Records shown below:
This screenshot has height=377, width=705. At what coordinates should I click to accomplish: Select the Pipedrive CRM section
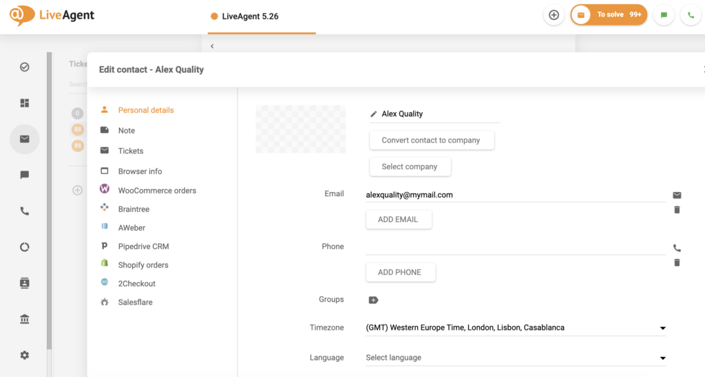pos(143,246)
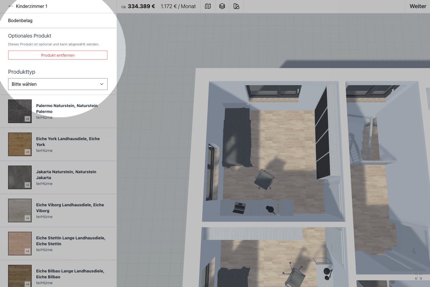430x287 pixels.
Task: Click the Bodenbelag section header
Action: click(x=20, y=20)
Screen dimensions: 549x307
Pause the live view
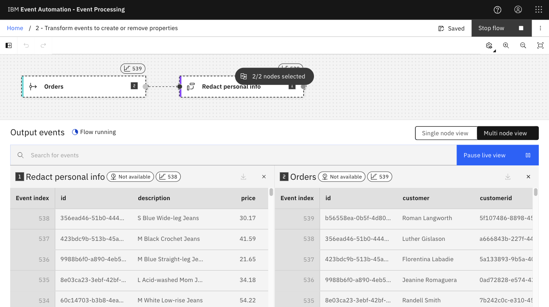pos(497,155)
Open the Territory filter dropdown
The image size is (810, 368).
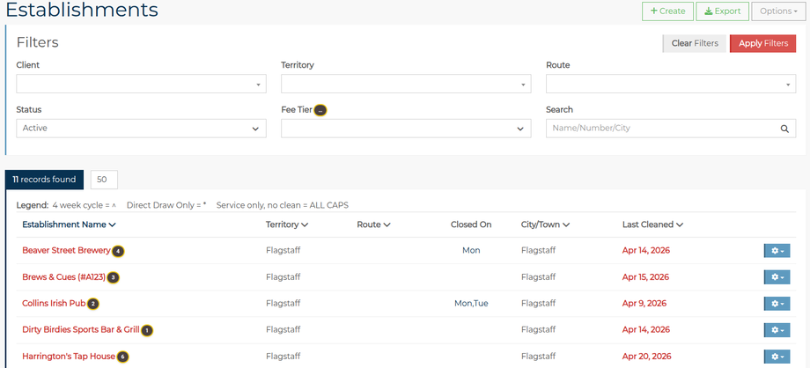(x=406, y=84)

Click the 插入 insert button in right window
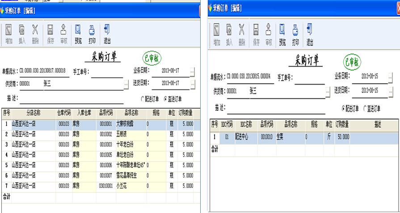tap(229, 34)
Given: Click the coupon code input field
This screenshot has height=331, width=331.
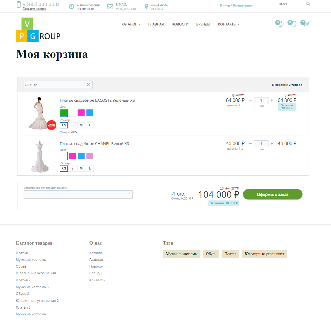Looking at the screenshot, I should (x=75, y=194).
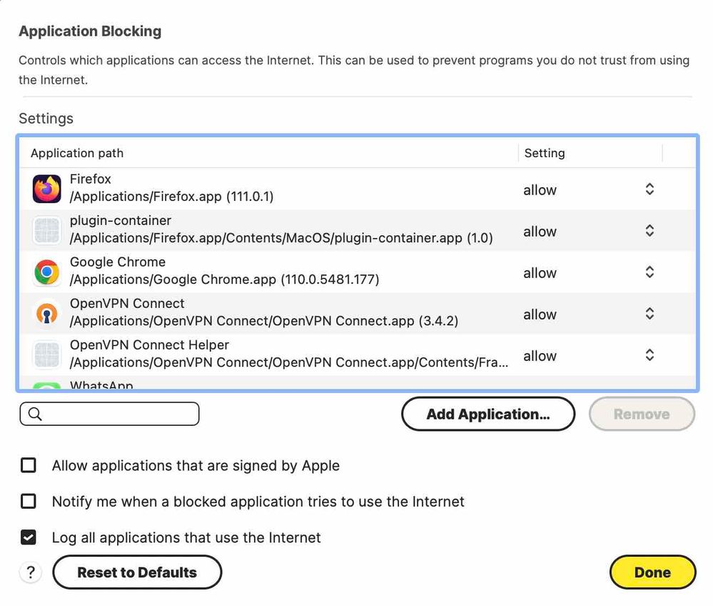Click the plugin-container placeholder icon
The height and width of the screenshot is (606, 713).
pyautogui.click(x=47, y=231)
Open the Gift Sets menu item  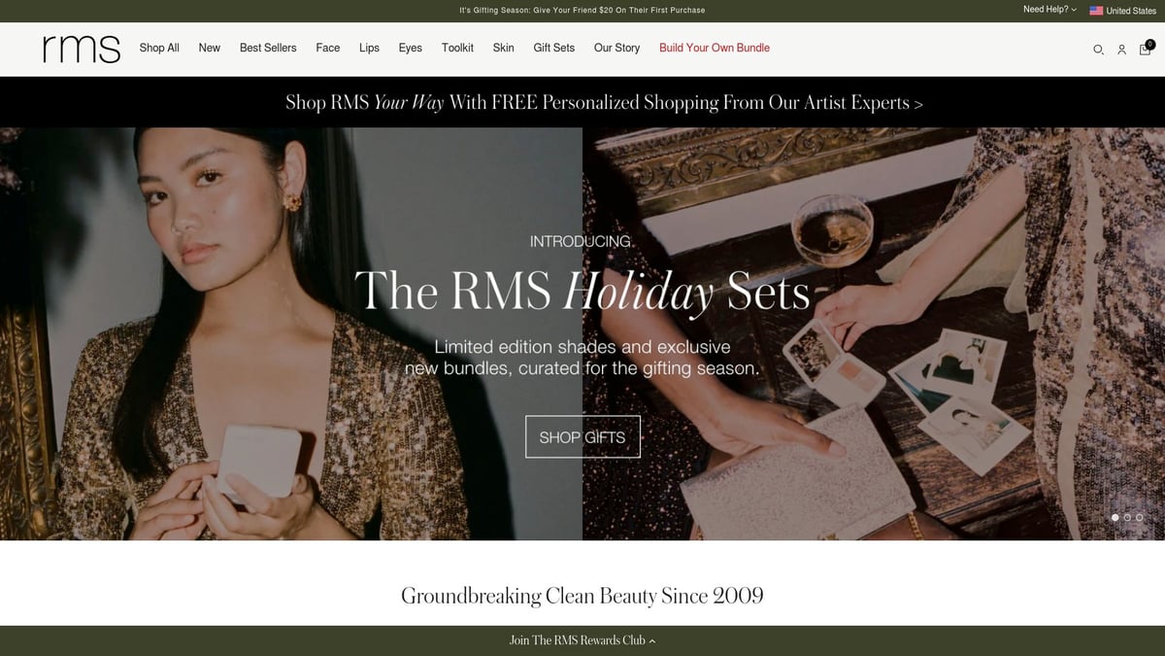(x=553, y=48)
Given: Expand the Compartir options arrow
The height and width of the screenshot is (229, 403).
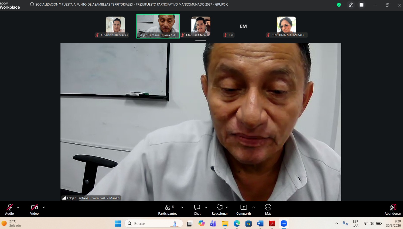Looking at the screenshot, I should (253, 207).
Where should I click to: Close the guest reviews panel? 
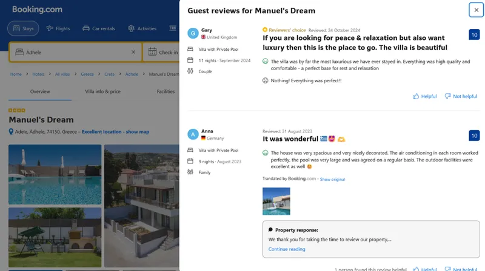click(x=476, y=10)
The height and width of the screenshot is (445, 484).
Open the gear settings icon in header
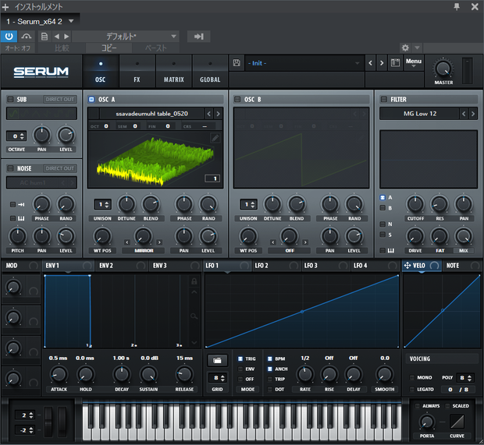(x=405, y=48)
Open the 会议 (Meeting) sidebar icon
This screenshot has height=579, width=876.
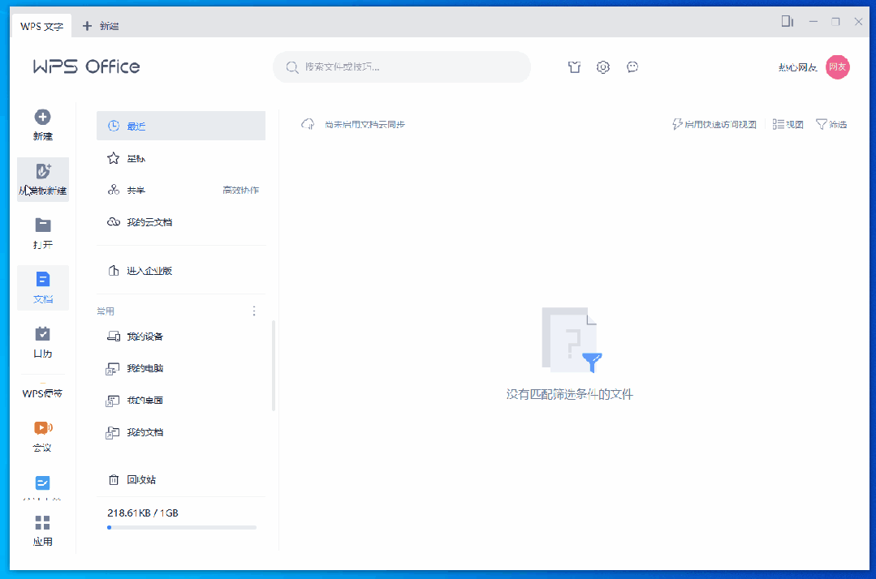(43, 428)
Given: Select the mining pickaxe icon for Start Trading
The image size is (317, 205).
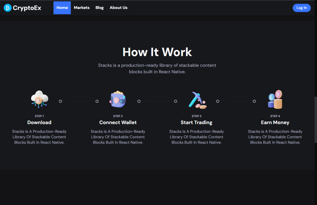Looking at the screenshot, I should (197, 99).
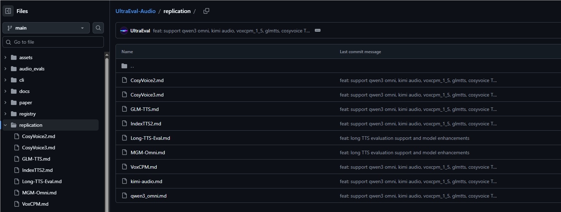Open Long-TTS-Eval.md in the file list
This screenshot has width=561, height=212.
150,138
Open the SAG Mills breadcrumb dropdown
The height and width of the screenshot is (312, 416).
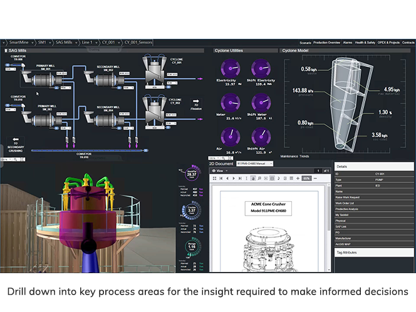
End of Records shown.
■ **Task instructions**
With the pictures excluded, the line containing "This screenshot has height=579, width=876." and every line after it through the end of the data above are to be transcribed exactly, and nothing more.

■ **Solution**
This screenshot has height=579, width=876.
(43, 428)
Given: Select the mining pickaxe icon for Start Trading
The image size is (317, 205).
Looking at the screenshot, I should (197, 99).
Open Long-TTS-Eval.md in the file list
This screenshot has width=561, height=212.
150,138
Open the SAG Mills breadcrumb dropdown
The height and width of the screenshot is (312, 416).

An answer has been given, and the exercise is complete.